On Thu, Apr 12, 2012 at 3:36 PM, David Jeske <[email protected]> wrote:

> Claiming a collector has no unpredictable pauses because it only pauses
> during allocation is only an interesting observation when it is coupled
> with general case allocation-free solutions to common problems. This is
> greatly complicated when one wants to use standard components and libraries
> written by others which "may or may not" use these techniques.
>

That seems like a very valid point.

Perhaps it raises a small additional retrospective point concerning BitC:
the language had some very minor features that were designed to address
this type of need (which, sadly, didn't get implemented). One of these was
effect typing on two effects:

   - heap allocation
   - noescape
   - confined

The first is important because it addresses exactly the issue you raise.
It's not practical to try to build non-allocating subprograms unless you
can state contracts about allocation in the language. I'd note that heap
allocation isn't the only interesting effect here. I/O is another.

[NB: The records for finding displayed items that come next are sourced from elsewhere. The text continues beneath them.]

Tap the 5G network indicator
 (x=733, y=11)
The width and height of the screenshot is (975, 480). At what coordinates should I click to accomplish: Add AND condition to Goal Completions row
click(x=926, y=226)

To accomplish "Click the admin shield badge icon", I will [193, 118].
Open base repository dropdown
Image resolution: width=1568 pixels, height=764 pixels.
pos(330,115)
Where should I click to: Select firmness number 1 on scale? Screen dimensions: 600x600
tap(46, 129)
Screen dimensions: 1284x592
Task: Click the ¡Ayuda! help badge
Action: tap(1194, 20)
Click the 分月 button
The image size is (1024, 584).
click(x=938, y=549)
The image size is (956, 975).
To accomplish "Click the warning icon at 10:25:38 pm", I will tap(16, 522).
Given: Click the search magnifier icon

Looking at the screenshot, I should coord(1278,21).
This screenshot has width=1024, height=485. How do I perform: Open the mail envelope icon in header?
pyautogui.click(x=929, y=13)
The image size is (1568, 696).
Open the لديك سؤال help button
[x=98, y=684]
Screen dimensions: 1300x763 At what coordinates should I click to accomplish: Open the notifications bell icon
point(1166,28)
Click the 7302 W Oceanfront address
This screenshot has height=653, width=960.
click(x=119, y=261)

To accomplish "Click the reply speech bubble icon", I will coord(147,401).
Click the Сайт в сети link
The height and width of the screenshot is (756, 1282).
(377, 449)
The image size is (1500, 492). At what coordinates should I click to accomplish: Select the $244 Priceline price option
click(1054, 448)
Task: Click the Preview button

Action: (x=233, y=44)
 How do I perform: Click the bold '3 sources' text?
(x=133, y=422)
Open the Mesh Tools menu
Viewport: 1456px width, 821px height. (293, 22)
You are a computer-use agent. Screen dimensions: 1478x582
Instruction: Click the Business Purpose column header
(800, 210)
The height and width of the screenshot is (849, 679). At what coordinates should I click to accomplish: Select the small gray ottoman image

Escape analysis is another interesting case, since it lets us know whether
we are dealing with contained subsystems.

Confined is merely escape analysis in both directions, which is important
because it tells us that the subsystem is deterministic.


> We just have to stop stopping the world...
>

I think we all basically agree about that. Get to work on that collector!

I'm going to send out an addendum about STOPLESS on the other thread.